(Source records)
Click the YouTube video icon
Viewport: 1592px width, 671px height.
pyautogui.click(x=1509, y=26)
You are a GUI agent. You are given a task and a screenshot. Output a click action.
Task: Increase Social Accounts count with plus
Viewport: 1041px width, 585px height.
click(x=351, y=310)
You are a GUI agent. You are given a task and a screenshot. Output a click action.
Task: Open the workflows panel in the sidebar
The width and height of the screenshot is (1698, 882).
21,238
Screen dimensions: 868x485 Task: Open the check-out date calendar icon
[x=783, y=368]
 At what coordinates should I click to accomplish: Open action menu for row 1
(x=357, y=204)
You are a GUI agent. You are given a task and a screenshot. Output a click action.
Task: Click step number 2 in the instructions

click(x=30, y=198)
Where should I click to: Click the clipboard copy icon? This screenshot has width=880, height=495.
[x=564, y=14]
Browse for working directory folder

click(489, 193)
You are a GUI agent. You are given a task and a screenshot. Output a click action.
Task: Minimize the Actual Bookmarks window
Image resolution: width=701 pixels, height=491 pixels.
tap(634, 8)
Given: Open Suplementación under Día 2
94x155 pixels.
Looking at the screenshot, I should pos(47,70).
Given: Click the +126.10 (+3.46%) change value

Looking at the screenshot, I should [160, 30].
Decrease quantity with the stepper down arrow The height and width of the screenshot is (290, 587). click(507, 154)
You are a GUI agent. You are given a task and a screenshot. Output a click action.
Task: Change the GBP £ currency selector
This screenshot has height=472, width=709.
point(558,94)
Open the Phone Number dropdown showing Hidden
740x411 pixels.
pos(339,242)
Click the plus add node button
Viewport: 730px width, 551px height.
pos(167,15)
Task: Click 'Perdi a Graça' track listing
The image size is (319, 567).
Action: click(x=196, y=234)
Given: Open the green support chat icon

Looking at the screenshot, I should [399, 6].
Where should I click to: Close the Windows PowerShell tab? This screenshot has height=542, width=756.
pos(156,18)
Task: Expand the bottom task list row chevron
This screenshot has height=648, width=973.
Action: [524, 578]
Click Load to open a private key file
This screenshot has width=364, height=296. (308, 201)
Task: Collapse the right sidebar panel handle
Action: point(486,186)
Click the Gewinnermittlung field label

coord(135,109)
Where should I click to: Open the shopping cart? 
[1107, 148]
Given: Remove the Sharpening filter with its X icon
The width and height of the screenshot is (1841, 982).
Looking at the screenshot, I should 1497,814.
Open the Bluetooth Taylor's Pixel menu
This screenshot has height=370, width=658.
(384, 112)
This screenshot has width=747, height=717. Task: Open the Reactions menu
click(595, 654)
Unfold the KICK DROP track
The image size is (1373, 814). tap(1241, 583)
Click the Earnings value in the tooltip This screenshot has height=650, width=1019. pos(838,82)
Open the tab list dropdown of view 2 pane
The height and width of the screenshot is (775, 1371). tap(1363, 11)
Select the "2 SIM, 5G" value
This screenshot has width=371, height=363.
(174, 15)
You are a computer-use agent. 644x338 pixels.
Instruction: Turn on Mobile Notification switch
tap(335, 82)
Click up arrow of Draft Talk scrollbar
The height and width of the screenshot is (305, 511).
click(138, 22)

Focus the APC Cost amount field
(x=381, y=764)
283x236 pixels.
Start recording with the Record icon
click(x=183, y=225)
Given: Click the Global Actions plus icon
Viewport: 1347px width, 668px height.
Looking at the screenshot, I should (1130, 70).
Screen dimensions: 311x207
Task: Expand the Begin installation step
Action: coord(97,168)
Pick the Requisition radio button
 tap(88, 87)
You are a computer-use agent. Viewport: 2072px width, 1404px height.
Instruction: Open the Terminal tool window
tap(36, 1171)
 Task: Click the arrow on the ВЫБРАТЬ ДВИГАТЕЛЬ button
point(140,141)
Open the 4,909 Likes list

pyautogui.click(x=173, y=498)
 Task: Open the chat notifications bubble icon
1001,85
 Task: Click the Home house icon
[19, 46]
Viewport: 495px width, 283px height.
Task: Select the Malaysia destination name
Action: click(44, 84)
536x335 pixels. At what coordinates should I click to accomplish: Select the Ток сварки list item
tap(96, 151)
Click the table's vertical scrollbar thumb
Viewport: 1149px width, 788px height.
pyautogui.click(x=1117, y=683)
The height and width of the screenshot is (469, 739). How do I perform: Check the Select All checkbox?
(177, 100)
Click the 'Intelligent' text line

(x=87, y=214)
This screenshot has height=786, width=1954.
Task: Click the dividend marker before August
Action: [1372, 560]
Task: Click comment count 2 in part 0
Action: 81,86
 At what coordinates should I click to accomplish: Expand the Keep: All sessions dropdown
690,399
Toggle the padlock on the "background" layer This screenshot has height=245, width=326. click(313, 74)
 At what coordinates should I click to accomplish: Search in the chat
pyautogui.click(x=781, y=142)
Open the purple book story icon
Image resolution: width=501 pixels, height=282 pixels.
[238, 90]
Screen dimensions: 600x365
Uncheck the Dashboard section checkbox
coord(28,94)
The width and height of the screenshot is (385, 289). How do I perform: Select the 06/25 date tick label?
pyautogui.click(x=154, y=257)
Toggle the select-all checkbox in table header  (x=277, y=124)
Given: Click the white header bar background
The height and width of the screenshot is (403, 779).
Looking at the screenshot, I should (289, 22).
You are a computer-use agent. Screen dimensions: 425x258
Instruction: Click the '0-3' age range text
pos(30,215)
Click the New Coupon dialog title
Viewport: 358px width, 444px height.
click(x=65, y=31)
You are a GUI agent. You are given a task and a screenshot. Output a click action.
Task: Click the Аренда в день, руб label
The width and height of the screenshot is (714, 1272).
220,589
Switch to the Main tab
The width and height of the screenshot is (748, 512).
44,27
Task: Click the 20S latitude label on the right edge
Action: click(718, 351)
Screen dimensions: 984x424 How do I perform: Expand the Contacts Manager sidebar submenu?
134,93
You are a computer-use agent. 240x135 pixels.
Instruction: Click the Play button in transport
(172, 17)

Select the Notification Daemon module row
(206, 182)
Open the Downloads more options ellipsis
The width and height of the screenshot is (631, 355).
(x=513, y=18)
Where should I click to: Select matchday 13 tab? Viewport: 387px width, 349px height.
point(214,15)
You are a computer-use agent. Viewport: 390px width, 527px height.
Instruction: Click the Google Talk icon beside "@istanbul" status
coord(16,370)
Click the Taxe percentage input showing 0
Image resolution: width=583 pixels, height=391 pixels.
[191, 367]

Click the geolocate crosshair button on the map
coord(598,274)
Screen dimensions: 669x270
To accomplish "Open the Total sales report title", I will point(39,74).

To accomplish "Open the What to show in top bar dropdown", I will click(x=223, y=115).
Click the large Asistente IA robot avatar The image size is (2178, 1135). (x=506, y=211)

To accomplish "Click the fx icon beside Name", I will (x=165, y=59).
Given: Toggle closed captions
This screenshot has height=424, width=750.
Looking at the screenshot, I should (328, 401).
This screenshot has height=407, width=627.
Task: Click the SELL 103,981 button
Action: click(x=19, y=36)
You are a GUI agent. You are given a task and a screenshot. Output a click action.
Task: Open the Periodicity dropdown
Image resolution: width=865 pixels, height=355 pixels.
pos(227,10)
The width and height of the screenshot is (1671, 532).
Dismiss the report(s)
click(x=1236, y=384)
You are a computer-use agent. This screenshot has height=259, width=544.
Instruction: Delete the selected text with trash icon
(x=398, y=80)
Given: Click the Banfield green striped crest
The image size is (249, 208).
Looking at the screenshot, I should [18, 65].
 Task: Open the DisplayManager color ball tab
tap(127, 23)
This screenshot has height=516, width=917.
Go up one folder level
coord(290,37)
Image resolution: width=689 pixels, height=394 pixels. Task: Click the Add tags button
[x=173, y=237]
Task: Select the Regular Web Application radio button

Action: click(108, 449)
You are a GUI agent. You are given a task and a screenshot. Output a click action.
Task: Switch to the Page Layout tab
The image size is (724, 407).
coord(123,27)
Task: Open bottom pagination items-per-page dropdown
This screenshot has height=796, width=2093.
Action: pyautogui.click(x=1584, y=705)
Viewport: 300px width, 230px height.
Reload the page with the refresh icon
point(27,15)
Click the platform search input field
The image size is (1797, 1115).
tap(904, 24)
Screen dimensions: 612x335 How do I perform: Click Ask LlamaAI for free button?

• [INSTRUCTIONS TO FOLLOW]: Return the lines of the listing unchanged, starting at the line containing "Task: Expand the bottom task list row chevron" and ending with the line containing "click(595, 654)", both included.

• [RIGHT ANSWER]:
Task: Expand the bottom task list row chevron
This screenshot has height=648, width=973.
Action: [524, 578]
Click Load to open a private key file
This screenshot has width=364, height=296. (308, 201)
Task: Collapse the right sidebar panel handle
Action: point(486,186)
Click the Gewinnermittlung field label

coord(135,109)
Where should I click to: Open the shopping cart? 
[1107, 148]
Given: Remove the Sharpening filter with its X icon
The width and height of the screenshot is (1841, 982).
Looking at the screenshot, I should 1497,814.
Open the Bluetooth Taylor's Pixel menu
This screenshot has height=370, width=658.
(384, 112)
This screenshot has width=747, height=717. Task: Open the Reactions menu
click(595, 654)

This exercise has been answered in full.